(Beginning of DATA IN THIS EXERCISE)
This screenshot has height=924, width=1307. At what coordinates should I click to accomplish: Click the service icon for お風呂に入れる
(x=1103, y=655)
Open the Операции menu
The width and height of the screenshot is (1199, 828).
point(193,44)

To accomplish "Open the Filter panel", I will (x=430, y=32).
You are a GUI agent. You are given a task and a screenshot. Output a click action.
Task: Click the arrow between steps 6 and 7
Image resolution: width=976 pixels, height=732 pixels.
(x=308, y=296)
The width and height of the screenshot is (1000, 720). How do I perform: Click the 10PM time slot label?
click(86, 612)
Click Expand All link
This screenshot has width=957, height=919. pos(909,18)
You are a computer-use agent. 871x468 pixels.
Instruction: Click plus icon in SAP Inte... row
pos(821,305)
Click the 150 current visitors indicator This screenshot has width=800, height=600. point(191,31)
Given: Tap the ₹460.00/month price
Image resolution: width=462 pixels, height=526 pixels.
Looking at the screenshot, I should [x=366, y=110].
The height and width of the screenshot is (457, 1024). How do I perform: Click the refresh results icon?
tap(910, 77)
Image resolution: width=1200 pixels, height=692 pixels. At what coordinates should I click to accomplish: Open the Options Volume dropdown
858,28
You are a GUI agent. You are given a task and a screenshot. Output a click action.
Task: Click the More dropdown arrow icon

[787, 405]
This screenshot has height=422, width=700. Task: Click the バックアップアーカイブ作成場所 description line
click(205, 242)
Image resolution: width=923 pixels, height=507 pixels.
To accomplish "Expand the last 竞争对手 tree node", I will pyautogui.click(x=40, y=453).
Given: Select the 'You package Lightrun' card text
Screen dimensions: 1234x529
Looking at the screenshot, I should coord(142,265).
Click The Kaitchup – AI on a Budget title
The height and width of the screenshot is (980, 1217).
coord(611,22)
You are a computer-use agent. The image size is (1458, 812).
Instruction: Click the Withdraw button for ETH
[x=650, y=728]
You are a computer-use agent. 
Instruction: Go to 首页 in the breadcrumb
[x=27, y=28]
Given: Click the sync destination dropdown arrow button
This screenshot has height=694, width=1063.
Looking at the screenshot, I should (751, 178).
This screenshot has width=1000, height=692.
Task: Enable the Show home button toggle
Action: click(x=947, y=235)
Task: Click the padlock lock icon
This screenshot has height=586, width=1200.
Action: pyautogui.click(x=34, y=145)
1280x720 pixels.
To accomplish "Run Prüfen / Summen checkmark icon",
(End of DATA IN THIS EXERCISE)
A full, exact repeat of the entries above is required.

EXERCISE RESULT ▸
This screenshot has height=924, width=1307. At what coordinates should I click to accomplish: Click the service icon for お風呂に入れる
(x=1103, y=655)
Open the Операции menu
The width and height of the screenshot is (1199, 828).
point(193,44)

To accomplish "Open the Filter panel", I will (x=430, y=32).
You are a GUI agent. You are given a task and a screenshot. Output a click action.
Task: Click the arrow between steps 6 and 7
Image resolution: width=976 pixels, height=732 pixels.
(x=308, y=296)
The width and height of the screenshot is (1000, 720). How do I perform: Click the 10PM time slot label?
click(86, 612)
Click Expand All link
This screenshot has width=957, height=919. pos(909,18)
You are a computer-use agent. 871x468 pixels.
Instruction: Click plus icon in SAP Inte... row
pos(821,305)
Click the 150 current visitors indicator This screenshot has width=800, height=600. point(191,31)
Given: Tap the ₹460.00/month price
Image resolution: width=462 pixels, height=526 pixels.
Looking at the screenshot, I should [x=366, y=110].
The height and width of the screenshot is (457, 1024). How do I perform: Click the refresh results icon?
tap(910, 77)
Image resolution: width=1200 pixels, height=692 pixels. At what coordinates should I click to accomplish: Open the Options Volume dropdown
858,28
You are a GUI agent. You are given a task and a screenshot. Output a click action.
Task: Click the More dropdown arrow icon

[787, 405]
This screenshot has height=422, width=700. Task: Click the バックアップアーカイブ作成場所 description line
click(205, 242)
Image resolution: width=923 pixels, height=507 pixels.
To accomplish "Expand the last 竞争对手 tree node", I will pyautogui.click(x=40, y=453).
Given: Select the 'You package Lightrun' card text
Screen dimensions: 1234x529
Looking at the screenshot, I should coord(142,265).
Click The Kaitchup – AI on a Budget title
The height and width of the screenshot is (980, 1217).
coord(611,22)
You are a computer-use agent. The image size is (1458, 812).
Instruction: Click the Withdraw button for ETH
[x=650, y=728]
You are a computer-use agent. 
Instruction: Go to 首页 in the breadcrumb
[x=27, y=28]
Given: Click the sync destination dropdown arrow button
This screenshot has height=694, width=1063.
Looking at the screenshot, I should (751, 178).
This screenshot has width=1000, height=692.
Task: Enable the Show home button toggle
Action: click(x=947, y=235)
Task: Click the padlock lock icon
This screenshot has height=586, width=1200.
Action: pyautogui.click(x=34, y=145)
1280x720 pixels.
To accomplish "Run Prüfen / Summen checkmark icon",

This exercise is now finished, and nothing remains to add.